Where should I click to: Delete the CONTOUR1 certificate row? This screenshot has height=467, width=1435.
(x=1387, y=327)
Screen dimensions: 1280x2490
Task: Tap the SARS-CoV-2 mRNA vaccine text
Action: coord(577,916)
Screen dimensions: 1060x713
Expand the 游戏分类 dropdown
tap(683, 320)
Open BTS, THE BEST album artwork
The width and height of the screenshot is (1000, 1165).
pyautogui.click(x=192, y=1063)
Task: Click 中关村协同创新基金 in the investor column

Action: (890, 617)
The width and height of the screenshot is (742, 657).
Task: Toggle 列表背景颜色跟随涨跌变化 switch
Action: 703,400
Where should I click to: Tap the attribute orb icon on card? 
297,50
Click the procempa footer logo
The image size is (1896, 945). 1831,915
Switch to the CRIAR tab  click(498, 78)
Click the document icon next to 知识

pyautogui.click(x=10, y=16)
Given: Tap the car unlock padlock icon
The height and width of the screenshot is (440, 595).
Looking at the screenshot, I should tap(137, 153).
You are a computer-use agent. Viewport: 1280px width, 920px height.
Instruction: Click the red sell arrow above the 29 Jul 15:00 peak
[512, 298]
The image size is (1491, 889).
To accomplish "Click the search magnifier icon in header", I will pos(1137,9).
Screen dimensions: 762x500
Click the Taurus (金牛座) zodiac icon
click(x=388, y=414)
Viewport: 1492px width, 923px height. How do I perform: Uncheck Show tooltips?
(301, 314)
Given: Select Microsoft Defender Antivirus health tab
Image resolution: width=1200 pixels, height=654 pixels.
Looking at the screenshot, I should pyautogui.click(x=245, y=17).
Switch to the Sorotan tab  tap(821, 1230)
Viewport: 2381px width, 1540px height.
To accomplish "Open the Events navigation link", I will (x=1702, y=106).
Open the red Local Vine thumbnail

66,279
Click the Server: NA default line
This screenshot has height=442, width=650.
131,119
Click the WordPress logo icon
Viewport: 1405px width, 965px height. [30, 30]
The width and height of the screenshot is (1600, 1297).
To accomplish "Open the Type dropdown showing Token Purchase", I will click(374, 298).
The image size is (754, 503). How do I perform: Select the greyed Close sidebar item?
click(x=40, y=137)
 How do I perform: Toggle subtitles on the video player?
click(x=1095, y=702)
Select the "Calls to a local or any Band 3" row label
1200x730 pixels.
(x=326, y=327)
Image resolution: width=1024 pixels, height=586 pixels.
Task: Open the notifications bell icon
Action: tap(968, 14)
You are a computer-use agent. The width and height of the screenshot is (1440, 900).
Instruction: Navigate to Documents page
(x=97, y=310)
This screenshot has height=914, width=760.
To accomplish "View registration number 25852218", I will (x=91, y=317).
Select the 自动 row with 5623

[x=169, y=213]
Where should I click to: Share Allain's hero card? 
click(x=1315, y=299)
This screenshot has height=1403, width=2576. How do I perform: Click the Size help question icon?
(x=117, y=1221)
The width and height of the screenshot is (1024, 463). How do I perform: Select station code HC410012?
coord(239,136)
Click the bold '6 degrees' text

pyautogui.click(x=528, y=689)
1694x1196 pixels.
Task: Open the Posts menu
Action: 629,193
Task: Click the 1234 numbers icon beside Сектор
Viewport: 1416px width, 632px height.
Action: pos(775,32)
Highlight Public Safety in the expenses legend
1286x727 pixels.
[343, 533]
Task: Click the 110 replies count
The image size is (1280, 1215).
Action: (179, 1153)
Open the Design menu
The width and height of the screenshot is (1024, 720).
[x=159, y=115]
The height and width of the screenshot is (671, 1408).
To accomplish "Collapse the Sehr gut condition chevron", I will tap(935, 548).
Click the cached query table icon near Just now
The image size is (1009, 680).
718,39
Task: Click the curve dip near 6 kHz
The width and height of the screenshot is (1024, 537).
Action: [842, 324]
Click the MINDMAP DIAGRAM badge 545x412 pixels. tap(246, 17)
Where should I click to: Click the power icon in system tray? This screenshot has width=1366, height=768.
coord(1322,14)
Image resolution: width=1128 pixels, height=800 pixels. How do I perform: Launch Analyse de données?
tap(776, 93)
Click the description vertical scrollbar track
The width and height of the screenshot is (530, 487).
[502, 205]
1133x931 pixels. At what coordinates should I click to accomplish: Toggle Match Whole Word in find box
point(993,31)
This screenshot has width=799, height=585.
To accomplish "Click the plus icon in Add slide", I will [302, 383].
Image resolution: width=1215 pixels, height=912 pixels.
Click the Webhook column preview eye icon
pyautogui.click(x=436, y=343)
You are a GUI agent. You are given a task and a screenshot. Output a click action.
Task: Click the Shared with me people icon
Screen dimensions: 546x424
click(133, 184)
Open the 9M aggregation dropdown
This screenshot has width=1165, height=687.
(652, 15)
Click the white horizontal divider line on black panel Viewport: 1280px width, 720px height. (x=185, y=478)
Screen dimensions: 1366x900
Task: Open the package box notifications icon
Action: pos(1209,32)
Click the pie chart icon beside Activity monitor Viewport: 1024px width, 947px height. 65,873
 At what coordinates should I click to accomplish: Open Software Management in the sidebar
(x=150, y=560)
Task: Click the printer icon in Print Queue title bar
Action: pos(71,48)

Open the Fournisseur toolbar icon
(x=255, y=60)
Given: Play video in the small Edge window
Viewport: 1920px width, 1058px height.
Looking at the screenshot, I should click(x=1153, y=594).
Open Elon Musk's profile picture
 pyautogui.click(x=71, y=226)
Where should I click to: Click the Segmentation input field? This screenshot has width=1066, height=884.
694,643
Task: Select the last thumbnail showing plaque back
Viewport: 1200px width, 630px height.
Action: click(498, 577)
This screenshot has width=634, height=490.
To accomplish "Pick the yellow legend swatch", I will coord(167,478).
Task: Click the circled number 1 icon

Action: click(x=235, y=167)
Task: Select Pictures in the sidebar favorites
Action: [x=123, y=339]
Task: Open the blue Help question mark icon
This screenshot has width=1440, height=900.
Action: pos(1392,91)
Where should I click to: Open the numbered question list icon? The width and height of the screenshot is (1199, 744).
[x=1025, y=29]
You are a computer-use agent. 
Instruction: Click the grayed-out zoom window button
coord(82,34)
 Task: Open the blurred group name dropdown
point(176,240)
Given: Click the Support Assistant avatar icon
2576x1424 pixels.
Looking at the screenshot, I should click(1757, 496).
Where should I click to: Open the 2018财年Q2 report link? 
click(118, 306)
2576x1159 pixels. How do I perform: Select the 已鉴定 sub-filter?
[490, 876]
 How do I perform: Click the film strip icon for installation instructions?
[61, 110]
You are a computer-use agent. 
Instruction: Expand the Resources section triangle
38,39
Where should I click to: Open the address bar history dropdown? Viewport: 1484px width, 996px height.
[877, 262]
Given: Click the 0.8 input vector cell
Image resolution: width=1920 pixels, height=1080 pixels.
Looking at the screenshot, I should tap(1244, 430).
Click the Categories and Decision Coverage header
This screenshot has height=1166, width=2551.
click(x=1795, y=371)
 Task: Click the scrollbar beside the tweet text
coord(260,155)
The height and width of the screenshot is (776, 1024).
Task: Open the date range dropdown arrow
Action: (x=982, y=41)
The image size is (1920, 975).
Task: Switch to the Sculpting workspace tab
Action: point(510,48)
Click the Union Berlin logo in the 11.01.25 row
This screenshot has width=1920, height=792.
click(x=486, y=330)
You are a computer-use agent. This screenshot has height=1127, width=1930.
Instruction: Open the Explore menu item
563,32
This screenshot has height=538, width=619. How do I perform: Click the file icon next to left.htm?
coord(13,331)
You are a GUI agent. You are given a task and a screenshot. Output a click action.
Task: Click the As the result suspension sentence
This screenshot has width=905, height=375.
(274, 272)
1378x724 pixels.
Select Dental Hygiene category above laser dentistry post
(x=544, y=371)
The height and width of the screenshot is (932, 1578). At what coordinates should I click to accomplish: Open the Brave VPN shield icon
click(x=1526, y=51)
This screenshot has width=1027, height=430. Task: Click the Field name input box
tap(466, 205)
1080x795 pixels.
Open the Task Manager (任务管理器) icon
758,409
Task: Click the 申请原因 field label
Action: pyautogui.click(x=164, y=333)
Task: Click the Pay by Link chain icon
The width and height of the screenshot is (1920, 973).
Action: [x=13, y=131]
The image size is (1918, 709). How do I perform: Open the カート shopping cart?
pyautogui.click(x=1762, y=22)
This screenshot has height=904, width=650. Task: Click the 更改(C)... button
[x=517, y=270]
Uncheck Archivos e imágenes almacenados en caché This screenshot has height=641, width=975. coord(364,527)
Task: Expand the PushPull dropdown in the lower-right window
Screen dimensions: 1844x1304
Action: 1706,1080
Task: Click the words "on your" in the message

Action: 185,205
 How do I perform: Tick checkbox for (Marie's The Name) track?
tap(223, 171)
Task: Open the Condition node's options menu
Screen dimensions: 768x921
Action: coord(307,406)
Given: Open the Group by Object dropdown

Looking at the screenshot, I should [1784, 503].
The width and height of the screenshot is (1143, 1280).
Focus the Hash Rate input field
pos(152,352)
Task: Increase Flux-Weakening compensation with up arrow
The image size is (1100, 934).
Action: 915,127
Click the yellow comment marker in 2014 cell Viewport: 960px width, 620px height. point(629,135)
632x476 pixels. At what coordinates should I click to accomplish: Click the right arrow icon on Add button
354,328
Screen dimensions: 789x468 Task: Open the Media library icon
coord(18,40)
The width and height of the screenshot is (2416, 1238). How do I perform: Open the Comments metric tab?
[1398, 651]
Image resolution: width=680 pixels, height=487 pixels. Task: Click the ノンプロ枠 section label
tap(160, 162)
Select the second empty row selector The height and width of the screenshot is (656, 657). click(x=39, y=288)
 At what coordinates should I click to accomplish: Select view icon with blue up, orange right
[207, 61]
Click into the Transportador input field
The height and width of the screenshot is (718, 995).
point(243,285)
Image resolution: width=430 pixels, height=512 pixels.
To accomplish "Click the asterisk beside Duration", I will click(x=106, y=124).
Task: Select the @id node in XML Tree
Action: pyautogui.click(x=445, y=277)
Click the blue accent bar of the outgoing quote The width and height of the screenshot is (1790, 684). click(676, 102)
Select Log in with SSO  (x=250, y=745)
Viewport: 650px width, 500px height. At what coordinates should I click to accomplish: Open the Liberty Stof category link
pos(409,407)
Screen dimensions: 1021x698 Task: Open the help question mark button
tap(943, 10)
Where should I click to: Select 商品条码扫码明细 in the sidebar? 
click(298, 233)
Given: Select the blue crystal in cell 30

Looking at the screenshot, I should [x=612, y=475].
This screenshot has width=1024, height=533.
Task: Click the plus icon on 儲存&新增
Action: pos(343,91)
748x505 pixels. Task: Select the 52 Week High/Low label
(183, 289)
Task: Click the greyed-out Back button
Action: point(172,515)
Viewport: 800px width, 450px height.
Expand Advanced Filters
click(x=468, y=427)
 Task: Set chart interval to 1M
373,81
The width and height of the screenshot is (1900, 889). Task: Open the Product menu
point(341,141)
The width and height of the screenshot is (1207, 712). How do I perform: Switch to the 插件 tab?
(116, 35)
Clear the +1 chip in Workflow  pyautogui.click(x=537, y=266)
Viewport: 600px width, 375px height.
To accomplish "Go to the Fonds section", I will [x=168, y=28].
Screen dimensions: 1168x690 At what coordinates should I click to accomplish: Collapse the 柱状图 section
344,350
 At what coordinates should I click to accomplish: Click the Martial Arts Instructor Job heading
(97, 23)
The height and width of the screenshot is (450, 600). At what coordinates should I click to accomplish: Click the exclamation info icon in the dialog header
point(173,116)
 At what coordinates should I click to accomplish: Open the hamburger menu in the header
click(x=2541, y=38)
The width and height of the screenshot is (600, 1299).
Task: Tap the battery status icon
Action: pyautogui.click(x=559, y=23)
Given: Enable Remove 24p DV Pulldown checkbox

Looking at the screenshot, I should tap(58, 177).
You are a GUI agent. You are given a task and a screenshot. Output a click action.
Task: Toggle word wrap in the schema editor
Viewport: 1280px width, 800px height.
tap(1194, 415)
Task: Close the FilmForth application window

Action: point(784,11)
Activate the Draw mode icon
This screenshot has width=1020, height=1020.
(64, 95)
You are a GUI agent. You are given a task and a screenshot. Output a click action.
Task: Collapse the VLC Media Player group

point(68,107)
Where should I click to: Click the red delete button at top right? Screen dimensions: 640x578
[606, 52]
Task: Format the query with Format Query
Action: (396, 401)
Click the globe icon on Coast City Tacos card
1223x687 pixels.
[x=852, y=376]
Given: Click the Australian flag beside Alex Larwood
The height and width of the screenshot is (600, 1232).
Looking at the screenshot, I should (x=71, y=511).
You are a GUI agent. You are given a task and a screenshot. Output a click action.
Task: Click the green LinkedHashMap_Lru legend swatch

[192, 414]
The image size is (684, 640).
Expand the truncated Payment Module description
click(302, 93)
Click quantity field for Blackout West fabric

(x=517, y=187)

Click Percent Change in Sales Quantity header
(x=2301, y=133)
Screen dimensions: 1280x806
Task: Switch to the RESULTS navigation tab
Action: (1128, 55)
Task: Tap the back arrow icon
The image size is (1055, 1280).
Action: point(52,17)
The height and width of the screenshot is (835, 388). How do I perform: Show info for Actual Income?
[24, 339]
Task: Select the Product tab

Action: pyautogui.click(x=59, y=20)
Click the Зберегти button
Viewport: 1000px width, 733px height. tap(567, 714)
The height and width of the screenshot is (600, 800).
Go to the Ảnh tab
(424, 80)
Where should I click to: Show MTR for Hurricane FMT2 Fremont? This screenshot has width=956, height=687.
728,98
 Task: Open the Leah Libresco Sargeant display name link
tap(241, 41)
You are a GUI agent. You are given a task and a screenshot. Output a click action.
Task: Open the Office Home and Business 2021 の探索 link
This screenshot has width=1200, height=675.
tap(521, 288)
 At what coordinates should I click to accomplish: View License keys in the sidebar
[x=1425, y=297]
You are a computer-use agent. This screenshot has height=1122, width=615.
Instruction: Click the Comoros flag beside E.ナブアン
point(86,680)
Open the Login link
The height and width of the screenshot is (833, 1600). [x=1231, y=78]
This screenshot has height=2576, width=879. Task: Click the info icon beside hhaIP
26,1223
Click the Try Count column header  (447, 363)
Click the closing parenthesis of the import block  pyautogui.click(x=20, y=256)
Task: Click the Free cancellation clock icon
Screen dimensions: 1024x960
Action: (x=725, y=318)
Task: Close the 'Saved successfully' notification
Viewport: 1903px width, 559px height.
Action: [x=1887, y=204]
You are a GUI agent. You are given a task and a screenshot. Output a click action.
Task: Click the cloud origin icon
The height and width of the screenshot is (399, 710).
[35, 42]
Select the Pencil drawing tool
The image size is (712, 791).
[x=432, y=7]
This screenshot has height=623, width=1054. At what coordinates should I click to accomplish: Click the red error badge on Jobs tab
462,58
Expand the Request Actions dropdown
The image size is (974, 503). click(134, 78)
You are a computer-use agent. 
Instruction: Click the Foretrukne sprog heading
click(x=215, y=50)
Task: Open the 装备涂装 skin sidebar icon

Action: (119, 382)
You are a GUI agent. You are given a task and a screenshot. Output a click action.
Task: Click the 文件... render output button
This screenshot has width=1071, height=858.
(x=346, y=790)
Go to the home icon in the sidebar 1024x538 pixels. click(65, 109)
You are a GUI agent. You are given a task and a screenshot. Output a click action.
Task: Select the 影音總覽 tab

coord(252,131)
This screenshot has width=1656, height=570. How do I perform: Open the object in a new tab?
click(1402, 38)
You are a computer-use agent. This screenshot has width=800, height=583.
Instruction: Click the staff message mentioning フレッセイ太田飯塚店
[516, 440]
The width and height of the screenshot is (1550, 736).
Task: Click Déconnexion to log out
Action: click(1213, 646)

▸ Aim of the task:
Set down again, word for word, the stretch of records from the line with "Viewport: 1280px width, 800px height." to the line with "The image size is (684, 640).", both of those lines included.

▸ Response to this exercise:
Viewport: 1280px width, 800px height.
tap(1194, 415)
Task: Close the FilmForth application window

Action: point(784,11)
Activate the Draw mode icon
This screenshot has width=1020, height=1020.
(64, 95)
You are a GUI agent. You are given a task and a screenshot. Output a click action.
Task: Collapse the VLC Media Player group

point(68,107)
Where should I click to: Click the red delete button at top right? Screen dimensions: 640x578
[606, 52]
Task: Format the query with Format Query
Action: (396, 401)
Click the globe icon on Coast City Tacos card
1223x687 pixels.
[x=852, y=376]
Given: Click the Australian flag beside Alex Larwood
The height and width of the screenshot is (600, 1232).
Looking at the screenshot, I should (x=71, y=511).
You are a GUI agent. You are given a task and a screenshot. Output a click action.
Task: Click the green LinkedHashMap_Lru legend swatch

[192, 414]
The image size is (684, 640).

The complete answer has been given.